• EXERCISE REQUIREMENTS: Return only the lines from the one containing "You are a GUI" to the end of the entries below, exactly as written, both ends included.
*** MATERIALS PROVIDED
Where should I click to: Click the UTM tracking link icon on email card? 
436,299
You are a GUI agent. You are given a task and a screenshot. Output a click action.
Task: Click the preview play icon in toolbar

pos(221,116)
******
• OUTPUT:
You are a GUI agent. You are given a task and a screenshot. Output a click action.
Task: Click the preview play icon in toolbar

pos(221,116)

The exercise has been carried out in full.